First of all, let me explain what Sokoban is. It is a logic game created in Japan and it literally means "warehouse keeper". It is a type of transport puzzle, in which the player pushes boxes or crates around in a warehouse, trying to get them to storage locations. More about the rules can be found on Wikipedia.
I'm wondering is there a sokoban level (map, room, call it however you want) such that, no matter which moves the player chose, there will always be at least one movable box.
My research
Usually, there are a notation for describing sokoban levels. Walls are represented as (#) symbol, free spaces are white spaces (), player is (@) and ($) represents boxes. Target fields are represented as (.). Here is an example level
#####
#@$.#
#####
This is the simplest possible sokoban level. Solution is just one move to the right and the only box will be placed at the only target field. You can see example levels on many Sokoban simulators on the internet.
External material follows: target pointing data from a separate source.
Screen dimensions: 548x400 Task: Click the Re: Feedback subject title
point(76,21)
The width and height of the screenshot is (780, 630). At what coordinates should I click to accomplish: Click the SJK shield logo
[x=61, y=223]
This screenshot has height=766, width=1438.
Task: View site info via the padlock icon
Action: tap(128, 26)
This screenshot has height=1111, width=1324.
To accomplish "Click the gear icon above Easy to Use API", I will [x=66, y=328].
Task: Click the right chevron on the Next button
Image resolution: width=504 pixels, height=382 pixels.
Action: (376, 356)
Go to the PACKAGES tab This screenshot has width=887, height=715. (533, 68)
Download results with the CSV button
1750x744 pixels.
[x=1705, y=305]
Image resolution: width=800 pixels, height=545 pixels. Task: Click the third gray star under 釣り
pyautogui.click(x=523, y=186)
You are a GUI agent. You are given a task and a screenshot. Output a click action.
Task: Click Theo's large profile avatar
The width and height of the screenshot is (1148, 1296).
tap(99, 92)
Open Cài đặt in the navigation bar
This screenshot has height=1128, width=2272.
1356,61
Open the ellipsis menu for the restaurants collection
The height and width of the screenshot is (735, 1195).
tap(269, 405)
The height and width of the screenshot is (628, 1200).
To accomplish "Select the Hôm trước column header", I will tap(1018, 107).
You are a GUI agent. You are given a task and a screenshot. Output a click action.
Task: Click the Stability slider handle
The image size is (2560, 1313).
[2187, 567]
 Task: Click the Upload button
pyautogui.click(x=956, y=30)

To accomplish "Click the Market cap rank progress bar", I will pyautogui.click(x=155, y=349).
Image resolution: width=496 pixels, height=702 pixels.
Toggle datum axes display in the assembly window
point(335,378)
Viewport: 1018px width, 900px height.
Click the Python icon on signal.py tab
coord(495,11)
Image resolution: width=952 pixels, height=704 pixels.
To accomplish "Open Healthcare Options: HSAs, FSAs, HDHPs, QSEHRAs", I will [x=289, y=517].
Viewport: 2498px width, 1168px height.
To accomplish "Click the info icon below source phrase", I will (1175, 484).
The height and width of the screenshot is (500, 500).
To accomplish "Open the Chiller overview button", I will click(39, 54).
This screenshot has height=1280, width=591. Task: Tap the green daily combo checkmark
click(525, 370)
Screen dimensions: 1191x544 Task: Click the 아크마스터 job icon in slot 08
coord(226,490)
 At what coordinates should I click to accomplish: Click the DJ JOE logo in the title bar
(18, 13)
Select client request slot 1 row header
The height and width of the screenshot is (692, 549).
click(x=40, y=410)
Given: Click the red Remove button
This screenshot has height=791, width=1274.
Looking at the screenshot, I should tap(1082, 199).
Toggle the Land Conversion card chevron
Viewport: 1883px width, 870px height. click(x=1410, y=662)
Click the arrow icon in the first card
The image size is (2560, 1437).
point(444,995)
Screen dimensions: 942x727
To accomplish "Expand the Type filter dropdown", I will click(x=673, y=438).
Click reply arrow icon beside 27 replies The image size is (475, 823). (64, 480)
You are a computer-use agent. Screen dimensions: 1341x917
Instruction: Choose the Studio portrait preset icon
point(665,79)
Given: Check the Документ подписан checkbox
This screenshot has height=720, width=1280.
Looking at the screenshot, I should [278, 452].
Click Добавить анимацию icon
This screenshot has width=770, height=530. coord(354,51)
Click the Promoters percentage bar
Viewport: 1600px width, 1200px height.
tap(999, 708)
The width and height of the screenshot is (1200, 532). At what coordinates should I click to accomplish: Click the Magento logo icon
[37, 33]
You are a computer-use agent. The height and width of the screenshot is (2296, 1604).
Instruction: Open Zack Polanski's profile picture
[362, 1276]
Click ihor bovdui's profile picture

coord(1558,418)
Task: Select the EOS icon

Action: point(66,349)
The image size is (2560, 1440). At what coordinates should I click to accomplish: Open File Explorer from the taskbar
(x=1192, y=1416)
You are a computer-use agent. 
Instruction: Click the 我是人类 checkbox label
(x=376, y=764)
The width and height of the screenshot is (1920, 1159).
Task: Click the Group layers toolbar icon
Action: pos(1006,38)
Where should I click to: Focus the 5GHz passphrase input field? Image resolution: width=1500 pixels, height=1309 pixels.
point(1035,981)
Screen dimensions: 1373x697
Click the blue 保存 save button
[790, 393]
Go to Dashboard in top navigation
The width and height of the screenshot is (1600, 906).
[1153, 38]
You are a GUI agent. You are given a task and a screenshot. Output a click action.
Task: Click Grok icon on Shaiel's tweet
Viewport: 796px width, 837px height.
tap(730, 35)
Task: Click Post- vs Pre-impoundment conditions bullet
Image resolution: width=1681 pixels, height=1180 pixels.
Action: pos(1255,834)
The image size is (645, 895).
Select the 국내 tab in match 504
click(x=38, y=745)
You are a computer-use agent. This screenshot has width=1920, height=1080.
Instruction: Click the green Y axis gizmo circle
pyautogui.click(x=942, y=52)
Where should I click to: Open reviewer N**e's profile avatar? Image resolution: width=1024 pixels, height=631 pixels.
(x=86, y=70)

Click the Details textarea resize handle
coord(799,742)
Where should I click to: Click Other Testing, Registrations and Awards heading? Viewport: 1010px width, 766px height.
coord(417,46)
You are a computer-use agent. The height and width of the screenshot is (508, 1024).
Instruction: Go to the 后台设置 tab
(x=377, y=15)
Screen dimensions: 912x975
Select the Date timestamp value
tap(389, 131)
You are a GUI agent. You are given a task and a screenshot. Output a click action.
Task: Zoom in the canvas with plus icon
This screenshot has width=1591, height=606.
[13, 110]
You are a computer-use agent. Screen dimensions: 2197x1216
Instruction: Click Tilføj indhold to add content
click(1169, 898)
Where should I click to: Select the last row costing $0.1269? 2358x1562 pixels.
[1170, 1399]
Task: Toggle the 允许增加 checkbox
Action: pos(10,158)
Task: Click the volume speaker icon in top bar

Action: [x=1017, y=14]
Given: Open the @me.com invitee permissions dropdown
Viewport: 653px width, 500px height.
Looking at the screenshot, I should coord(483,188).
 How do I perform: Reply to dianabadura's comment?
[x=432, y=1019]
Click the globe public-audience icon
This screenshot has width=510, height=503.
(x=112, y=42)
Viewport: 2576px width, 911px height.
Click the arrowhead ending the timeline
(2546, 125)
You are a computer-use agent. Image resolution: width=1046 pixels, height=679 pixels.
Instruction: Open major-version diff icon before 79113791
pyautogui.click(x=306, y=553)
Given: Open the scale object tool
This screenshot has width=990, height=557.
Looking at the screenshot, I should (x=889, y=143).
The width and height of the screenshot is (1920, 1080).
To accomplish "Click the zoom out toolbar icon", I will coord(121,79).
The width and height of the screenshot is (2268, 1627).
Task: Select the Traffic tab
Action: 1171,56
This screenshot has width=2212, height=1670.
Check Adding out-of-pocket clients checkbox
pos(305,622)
Of course, there are impossible levels, like this one
######
#@$#.#
# #
######
The box is in the corner and there is no way the player can move it from the corner in the target field. Therefore, this level is considered impossible. It actually turned out to be very hard to determine if arbitrary level is possible or not. But, because there are finitely many states, it can be theoretically checked using brute-force methods.
Now, back to my question. We saw that there are solvable, but also impossible levels. My question is: can we construct a possible level such that, no matter what player do (playing arbitrary moves: up, left, right, down), it cannot place all boxes in such positions that there is no movable boxes left.
What does a movable box mean? A movable box is a box which can be theoretically moved by a player in some sequence of moves. For example, both of these two boxes are movable
#####
#@$.#
##$##
#.#
###
But, only one box in the following level is movable
#####
#@$.#
### #
#$#
#.#
###
The down box will never be in a corner, but player cannot reach it, so it is considered unmovable. Here is another example
######
#@ #
# #. #
# $$ #
# .# #
# #
######
Both boxes are unmovable. They are not in any corner, but there is no way playter can move any of them.
My attempts
At first, I though such level doesn't exist. My opinion was that any level, after some sequence of moves, will no more contain movable boxes. However, I tried to prove it, but it turned out to be harder than I though. Now I actually think that such level can be constructed and I'm interested in how that level would look like.
Here is few attempts I made to construct such level (I'm not drawing target fields, just because they are not important)
$
# ###
# @$ $
#$# #
$ $$#
### #
$
This is not a good what I'm looking for. In this level, player can, for example, move left and then down and one of the blocks will become unmovable. I think, in order to construct such level, there must exist a loop player must follow. I mean, probably, the only way such level may exist is to contain blocks in such order that player can at any point in time move exactly one block. Movement of that block will prevent access to previous blocks, but open new path leading to another block, etc. It should be done in a loop: player move one block, then there's only one free path, at the end of the path there is exactly one block, after moving that block, previous path is now closed and new path is open, etc, until it reaches the beginning.
I'm really not sure if such level even exists, but I think it would be very interesting to try to construct it, or ot prove that it doesn't exist.
Why?
What does this question have to do with math? Who will ever find the answer to this question useful?
I don't think the answer necessarily need to be useful. On the other hand, there are many open math problems involving Sokoban game as the main concept, so I think if someone succeed to prove or disprove that such level exists, then it will maybe solve some other Sokoban problems. There are many articles written about Sokoban math problems and similar concepts involving Sokoban, so I think it really can be useful to have some deeper understanding of how this concept works.
If you don't think this question is useful, then please avoid it. If you have free time to spend, then you can play with this question, otherwise, please move on. There are tons of new question, so if you don't think this question may be useful, then just don't answer it. Very simple.
Thank you ina dvance to anyone who decide to help.